**** Excerpted passage

Trumbull County Engineer’s Office has several projects cooking for the next year in Brookfield and Masury.
County and Brookfield officials have talked about the crumbling surface of Broadway Avenue, a county-owned road, by PI&I Motor Express, and the county has committed to paving Broadway between Route 82 and Bedford Road, county officials said in a March 25 teleconference with township trustees and township Road Supt. Jaime Fredenburg. There also will be storm water drainage improvements made, and the work will be done this year, said Deputy Engineer Gary Shaffer.
promoNEWS On the Green was allowed to listen in on the teleconference. The annual meeting typically is held in person, but officials chose the alternate method due to governmental guidelines addressing the coronavirus pandemic.
County officials also pledged additional help to the township on the township’s project to pave Rose, Service, Budd and and Park avenues and Charles Street. Shaffer said he will be ready to accept bids for the project in April, but Fredenburg said he might not be ready in time for the paving to be done this year.

********

Study questions:
• a. In the road projects article, between which two roads has the county committed to paving Broadway Avenue?
• b. Continue the road projects article from the point where it ends.

**** Data shown

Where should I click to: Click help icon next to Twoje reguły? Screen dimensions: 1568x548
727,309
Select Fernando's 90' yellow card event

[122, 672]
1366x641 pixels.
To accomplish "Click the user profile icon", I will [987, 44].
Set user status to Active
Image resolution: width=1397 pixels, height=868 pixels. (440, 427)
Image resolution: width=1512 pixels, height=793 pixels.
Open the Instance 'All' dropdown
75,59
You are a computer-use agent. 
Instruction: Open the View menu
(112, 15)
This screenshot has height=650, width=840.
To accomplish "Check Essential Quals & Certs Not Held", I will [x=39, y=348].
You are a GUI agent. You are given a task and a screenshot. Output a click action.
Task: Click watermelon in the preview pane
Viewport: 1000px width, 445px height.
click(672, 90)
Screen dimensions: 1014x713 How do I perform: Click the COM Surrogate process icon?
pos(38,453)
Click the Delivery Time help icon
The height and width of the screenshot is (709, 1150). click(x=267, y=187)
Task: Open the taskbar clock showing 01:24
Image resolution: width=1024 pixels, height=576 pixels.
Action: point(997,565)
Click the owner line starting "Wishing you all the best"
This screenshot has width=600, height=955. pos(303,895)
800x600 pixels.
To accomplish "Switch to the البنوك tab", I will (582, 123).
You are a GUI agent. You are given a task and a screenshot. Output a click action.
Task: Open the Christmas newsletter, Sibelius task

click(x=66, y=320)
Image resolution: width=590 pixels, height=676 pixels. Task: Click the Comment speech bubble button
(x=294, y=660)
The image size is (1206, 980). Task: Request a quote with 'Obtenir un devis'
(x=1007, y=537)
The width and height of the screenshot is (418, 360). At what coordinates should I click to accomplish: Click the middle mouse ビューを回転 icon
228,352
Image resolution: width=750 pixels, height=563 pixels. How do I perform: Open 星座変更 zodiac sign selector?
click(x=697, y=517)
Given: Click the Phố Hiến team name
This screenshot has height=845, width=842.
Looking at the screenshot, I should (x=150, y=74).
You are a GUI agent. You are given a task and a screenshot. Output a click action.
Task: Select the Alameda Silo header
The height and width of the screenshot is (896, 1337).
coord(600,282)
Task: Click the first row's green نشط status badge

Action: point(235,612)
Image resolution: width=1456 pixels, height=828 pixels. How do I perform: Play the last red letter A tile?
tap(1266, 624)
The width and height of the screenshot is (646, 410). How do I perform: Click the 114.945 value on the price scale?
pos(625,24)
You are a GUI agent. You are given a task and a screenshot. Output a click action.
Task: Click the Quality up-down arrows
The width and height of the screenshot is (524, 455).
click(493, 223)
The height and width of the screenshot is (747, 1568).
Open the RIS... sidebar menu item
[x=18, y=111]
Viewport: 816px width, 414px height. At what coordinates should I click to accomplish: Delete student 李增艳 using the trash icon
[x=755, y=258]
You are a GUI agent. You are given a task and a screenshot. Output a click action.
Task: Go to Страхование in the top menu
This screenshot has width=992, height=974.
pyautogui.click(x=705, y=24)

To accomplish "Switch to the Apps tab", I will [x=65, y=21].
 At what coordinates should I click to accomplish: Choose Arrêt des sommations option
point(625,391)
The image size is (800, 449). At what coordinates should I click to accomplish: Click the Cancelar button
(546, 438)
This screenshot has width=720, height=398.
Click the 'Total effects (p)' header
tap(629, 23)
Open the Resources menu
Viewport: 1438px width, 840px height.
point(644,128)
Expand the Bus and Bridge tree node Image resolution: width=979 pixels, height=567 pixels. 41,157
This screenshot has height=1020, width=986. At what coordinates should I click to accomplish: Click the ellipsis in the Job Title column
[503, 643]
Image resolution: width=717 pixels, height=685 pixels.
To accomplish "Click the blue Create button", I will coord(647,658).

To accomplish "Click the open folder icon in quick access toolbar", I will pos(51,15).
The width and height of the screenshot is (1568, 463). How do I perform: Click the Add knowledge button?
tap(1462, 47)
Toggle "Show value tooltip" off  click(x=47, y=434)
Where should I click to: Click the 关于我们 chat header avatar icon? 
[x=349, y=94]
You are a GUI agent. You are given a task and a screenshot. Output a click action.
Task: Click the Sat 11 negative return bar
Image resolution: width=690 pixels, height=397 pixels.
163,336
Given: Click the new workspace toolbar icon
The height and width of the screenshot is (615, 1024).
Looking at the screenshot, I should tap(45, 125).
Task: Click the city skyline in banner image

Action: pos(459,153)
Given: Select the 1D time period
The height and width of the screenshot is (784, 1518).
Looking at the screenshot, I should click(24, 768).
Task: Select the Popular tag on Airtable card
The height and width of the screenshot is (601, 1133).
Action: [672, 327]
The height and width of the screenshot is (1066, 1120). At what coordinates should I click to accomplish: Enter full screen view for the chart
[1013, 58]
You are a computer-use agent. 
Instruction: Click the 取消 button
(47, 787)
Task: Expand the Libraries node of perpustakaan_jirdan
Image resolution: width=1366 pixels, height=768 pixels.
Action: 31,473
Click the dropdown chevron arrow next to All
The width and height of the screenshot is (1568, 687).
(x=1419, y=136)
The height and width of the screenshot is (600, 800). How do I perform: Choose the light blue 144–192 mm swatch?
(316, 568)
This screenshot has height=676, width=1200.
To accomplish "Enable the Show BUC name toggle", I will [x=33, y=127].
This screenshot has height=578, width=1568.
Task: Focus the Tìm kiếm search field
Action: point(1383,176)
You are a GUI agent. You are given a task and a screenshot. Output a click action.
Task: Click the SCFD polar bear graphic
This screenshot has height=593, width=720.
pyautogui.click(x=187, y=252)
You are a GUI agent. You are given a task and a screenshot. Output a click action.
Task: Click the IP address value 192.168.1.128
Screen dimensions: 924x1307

********

Outputs by task:
• a. Between Route 82 and Bedford Road.

• b.
The project is partially funded by state Issue 1 money, and the county is involved because part of Budd is a county-owned road. Such grants require a local match and the township is providing much of its local match by performing in-kind service, the cost of which will count against the local match.
The township has pledged to widen the upper sections of Rose, Service and Budd, and Charles Street, and install pipe to enclose ditches. Because of the way the grant money will be released, the township cannot do any work that will count against the local match until after July 1, Fredenburg said.
“I don’t know that we’ll be able to get all the prep work done prior to the end of the season,” Fredenburg said. “July, we’re busy trying to get other things done, too, so we’ll have seal coating and other projects going on.”
County Engineer Randy Smith offered use of county equipment and laborers to help with the widening, which could accelerate the time line to meet Shaffer’s goal of getting the project done this year.
“We’d like to accomplish as many of these as we can to keep people working, and I have a feeling maybe, with some of the challenges, our own internal paving might be limited,” Smith said.
In other matters:
Trustee Ron Haun asked about the installation of warning signs and stop signs with flashing lights at the intersection of Addison Road, Brookfield Avenue and Dutch Lane. The signs were recommended in a safety study conducted by a consultant hired by the county using grant funds. Shaffer said the signs had been ordered, but he was waiting for approval from the Ohio Department of Transportation to complete the transaction. The signs will be put up this year, he said.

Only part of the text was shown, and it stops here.